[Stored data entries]
■ ■ ■

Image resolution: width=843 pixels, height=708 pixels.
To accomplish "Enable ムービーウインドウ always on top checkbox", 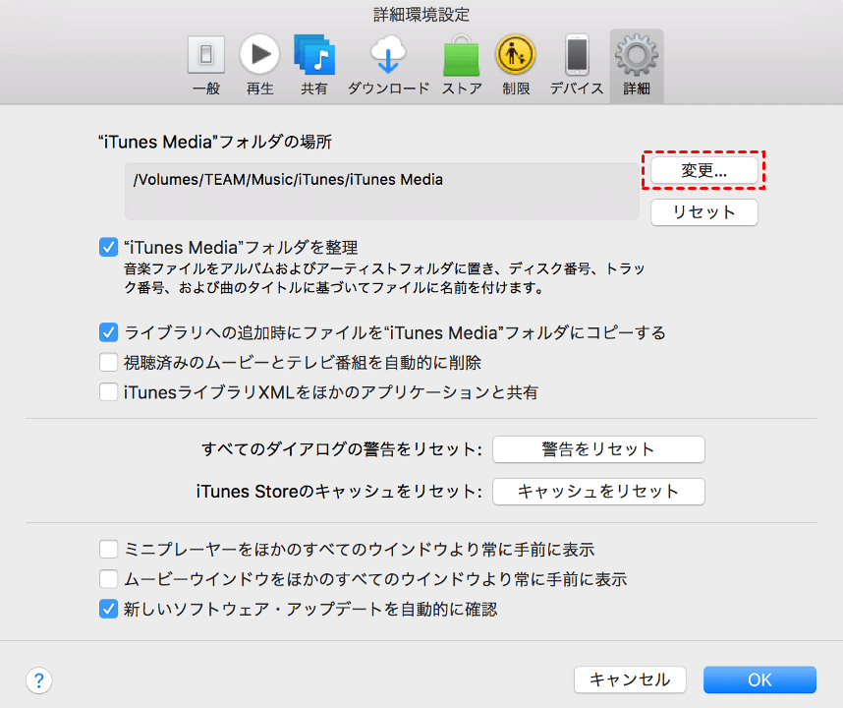I will [x=108, y=579].
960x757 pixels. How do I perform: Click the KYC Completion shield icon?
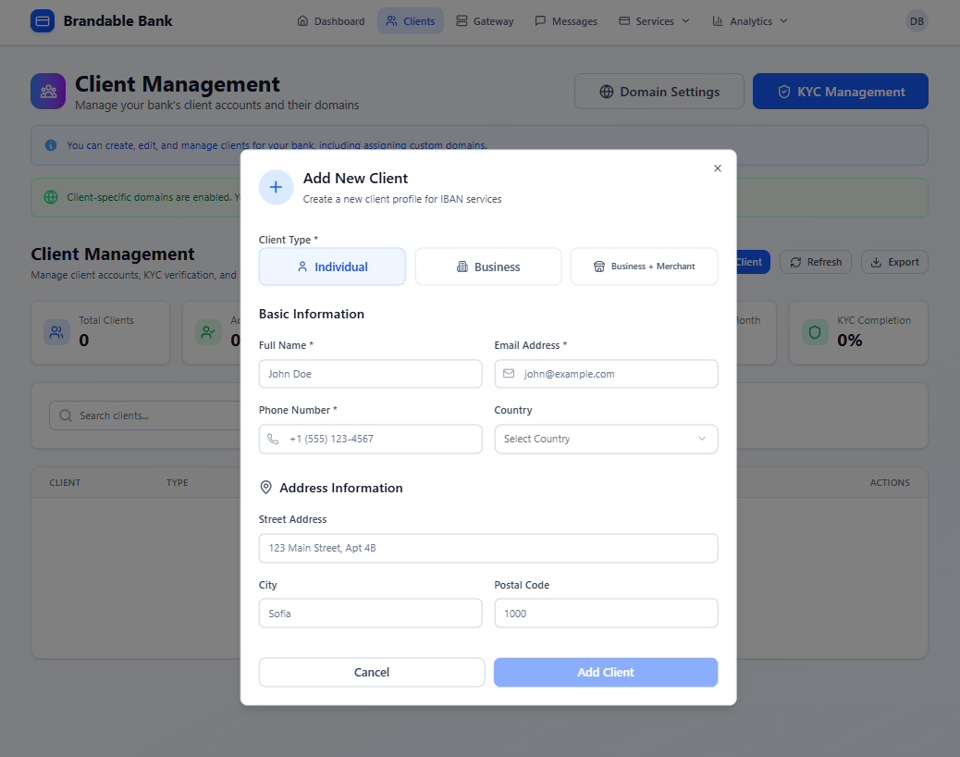click(815, 332)
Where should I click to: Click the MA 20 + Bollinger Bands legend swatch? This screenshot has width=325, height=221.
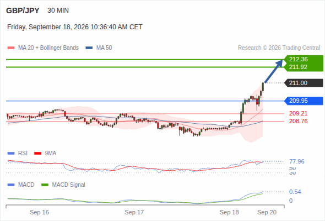pyautogui.click(x=11, y=48)
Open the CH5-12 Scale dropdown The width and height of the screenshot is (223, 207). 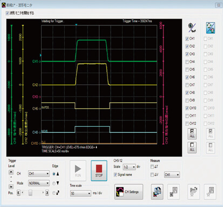129,167
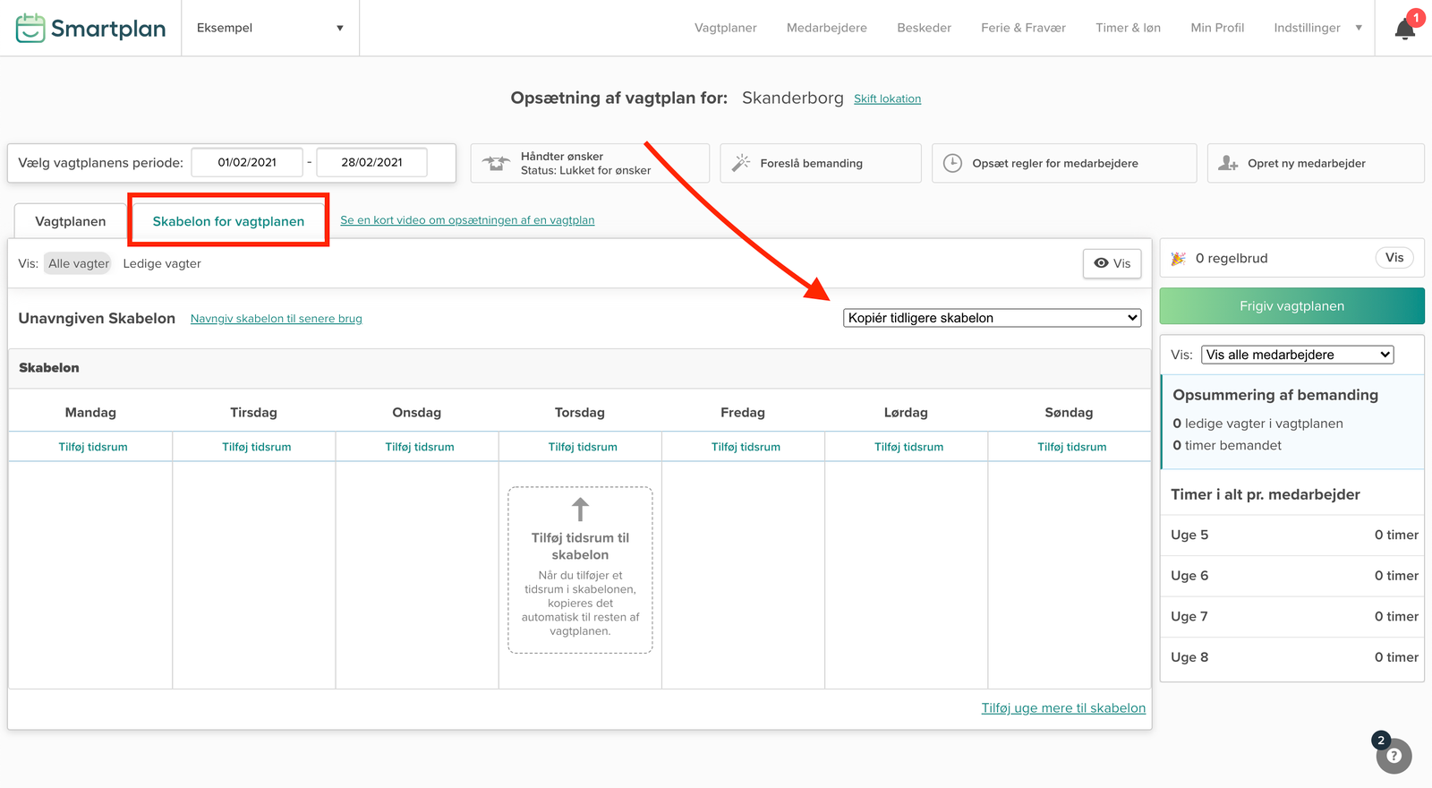This screenshot has height=788, width=1432.
Task: Select the Alle vagter filter
Action: pyautogui.click(x=78, y=263)
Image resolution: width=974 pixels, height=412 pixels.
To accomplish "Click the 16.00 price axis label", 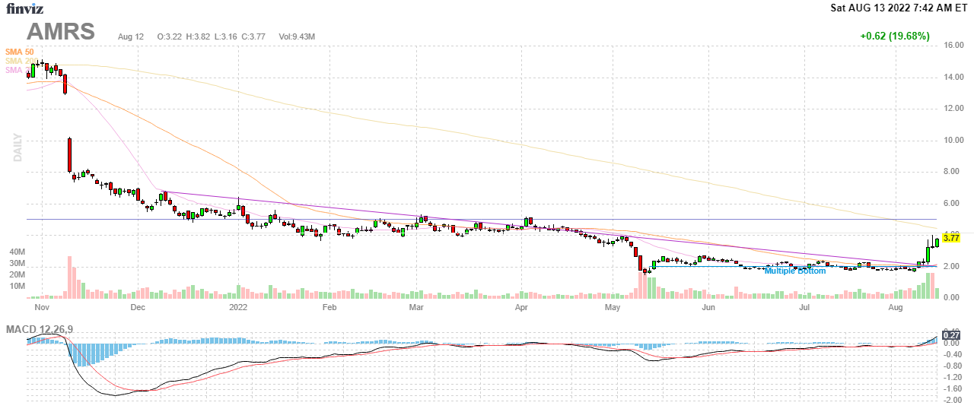I will [954, 45].
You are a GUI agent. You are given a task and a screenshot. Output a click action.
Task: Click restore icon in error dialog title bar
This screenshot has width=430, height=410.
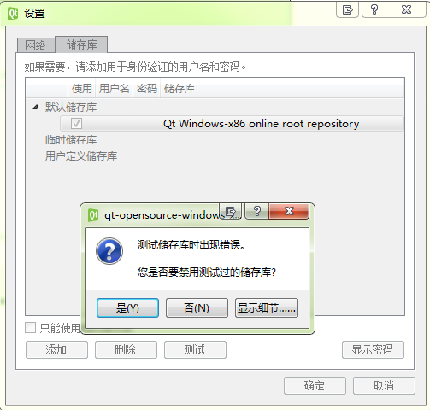pyautogui.click(x=231, y=211)
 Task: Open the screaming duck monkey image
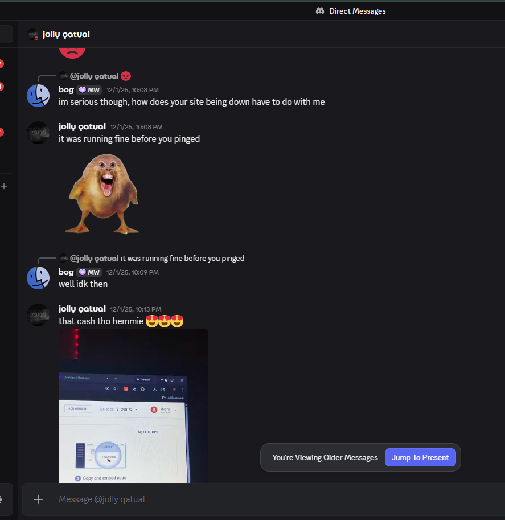point(102,194)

■ ■ ■

## Problem requirements
Find the string "resolution" in the data. Report each line it appears in.

## Exercise solution
Image resolution: width=843 pixels, height=708 pixels.
Image resolution: width=974 pixels, height=412 pixels.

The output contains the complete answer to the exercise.